There are many divergent methods available to remove contaminates from compressed air and most of them consist of passing the air through a barrier. The barrier may be chemical or mechanical, but it will always have a limited period of effectiveness, the period being governed by the time it takes to become saturated with contaminates. When this happens the barrier must be cleaned or replaced, involving maintenance time and costs, or the contaminates will be forced into the air line. Anything which will prolong the effectiveness of the barrier is not only a cost saver but also an assurance of a more consistant supply of properly filtered air.
The most basic and effective method of removing the bulk of contaminates carried in an air flow is the use of a drop leg. This strictly mechanical device never clogs up, never wears out and, apart from having to have the accumulation of contaminates drained off, requires no maintenance. It uses a natural phenomena of air flow to separate gas and contaminate molecules and the greater the flow, the more efficient it becomes.

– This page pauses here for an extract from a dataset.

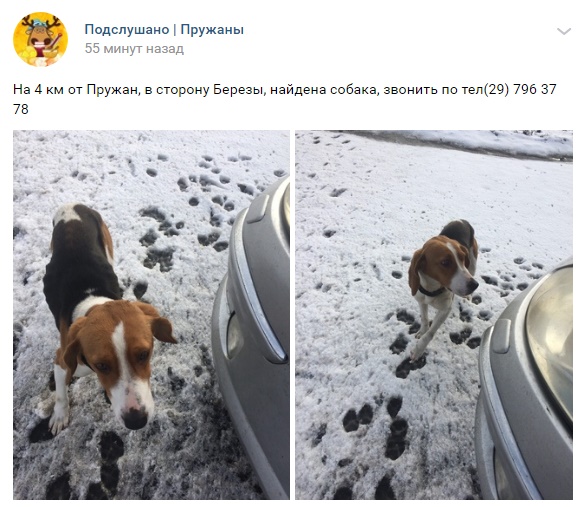Click the car fog light in left photo

[235, 335]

Drop legs have been in use since the first compressed air lines were installed. They originated in a similar capacity for steam lines and were converted to use with compressed air without any major changes. Their effectiveness is qualified by the fact that most suppliers of pneumatic equipment, including filters and dryers, recommend that a drop leg be installed prior to their equipment.
A conventional drop leg consists of a single tube carried past the point of take off of an air drop, an air drop merely being the pipe which carries the air down to working level from the overhead main pipe, or "leader". The diameter of the down pipe is usually expanded below the take-off point, capped and fitted with a drain cork. These legs function due to the fact that air molecules travel in a straight line and, having been directed into a flow path by the down pipe, continue in that path until they impinge on the cap at the base of the tube. The gas molecules rebound and continue to move with undiminished energy, but anything which has no energy of its own, usually such as water, dirt and oil, is left at the point of impingement.
This is, of course, a "catch as catch can" arrangement and rapidly loses its original efficiency when any accumulation of contaminates occurs. The turbulence then actually re-introduces the lighter contaminate matter into the air flow, leaving only the heavier matter at the base of the tube. This is evident when draining a drop leg and a heavy sludge is drawn off. Nevertheless, this is the very stuff which is most dangerous to filter screens and tools so the leg serves a very worthwhile purpose.
It has been proposed to provide drop legs with a separate air outlet. As far as we are aware, such air outlets have required the air, after striking the impingement surface to pass downwardly below that surface in a turbulent manner such as to cause reentry into the outlet air stream of at least the lighter contaminants which may have been removed. See U.S. Pat. Nos. 2,467,408 and 3,345,807.